Conclusions: Our transcriptome sequences can provide a valuable resource for chrysanthemum breeding and research and novel insights into chrysanthemum responses to dehydration stress and offer candidate genes or markers that can be used to guide future studies attempting to breed drought tolerant chrysanthemum cultivars.

Figure 1

Length distribution of chrysanthemum unique transcripts.

Figure 2

Functional classification of chrysanthemum unique transcripts. (A), Within the category of biological process. (B), Within the category of molecular function.

Figure 3

Number of unique transcripts annotated as transcription factor and protein kinase in chrysanthemum transcriptome sequences. (A), Transcription factor. (B), Protein kinase.

Figure 4

Verification of RNA-seq results by qRT-PCR. Eighteen unique transcripts with significantly altered expression pattern in response to dehydration were selected from transcription factors, signal components, and biochemical pathways. (A), Comparison of expression level of unique transcripts between RNA-seq and qRT-PCR. Primers for qRT-PCR are listed in Additional file 4. (B), Scatter diagram of log ratios (Log₂ FC) of unique transcripts. qRT-PCR data were normalized using the ‘housekeeping’ gene CmUBI.

Figure 5

Number of unique transcripts annotated as transcription factor and protein kinase in response to dehydration stress. (A), Transcription factor. (B), Protein kinase.

Figure 6

Proline biosynthetic pathway in chrysanthemum under dehydration.

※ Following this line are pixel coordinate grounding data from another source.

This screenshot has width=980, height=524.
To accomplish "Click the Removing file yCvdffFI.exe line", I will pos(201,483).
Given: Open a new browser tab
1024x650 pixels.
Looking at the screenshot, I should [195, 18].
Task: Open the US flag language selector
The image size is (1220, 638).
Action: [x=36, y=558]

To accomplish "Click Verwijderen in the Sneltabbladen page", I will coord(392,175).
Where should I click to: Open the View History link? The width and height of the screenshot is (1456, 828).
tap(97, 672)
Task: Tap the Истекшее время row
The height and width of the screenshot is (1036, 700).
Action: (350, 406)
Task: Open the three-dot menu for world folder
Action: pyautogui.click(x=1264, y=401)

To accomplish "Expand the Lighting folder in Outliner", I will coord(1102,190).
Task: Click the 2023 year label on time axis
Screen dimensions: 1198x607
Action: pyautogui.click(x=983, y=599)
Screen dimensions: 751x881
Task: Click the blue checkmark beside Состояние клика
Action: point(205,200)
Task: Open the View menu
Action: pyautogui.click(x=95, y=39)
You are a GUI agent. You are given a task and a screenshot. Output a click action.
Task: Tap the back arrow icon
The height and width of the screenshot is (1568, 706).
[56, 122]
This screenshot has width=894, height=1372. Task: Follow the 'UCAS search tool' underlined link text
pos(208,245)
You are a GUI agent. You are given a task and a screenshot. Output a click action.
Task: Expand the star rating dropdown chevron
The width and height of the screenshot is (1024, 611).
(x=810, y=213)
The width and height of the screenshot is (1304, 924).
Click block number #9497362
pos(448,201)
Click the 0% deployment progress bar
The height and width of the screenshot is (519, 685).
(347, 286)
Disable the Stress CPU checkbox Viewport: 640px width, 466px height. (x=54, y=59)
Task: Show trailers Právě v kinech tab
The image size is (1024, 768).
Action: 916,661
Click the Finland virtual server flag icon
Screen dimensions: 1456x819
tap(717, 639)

P5CS, pyrroline-5-carboxylate synthetase; P5CR: pyrroline-5-carboxylate reductase; ProDH, proline dehydrogenase; OAT, ornithine aminotransferase. Genes in red and blue mean up- and down-regulated by dehydration, respectively. Numbers in brackets represent numbers of unique transcript regulated by dehydration stress.

Figure 7

ABA biosynthetic pathway in chrysanthemum under dehydration. NSY: neoxanthin synthase; NCED: 9-cis-epoxycarotenoid dioxygenase. Genes in red mean up-regulated by dehydration. Numbers in brackets represent numbers of unique transcript regulated by dehydration stress.

Figure 8

Chrysanthemum plants under dehydration and well-watered conditions.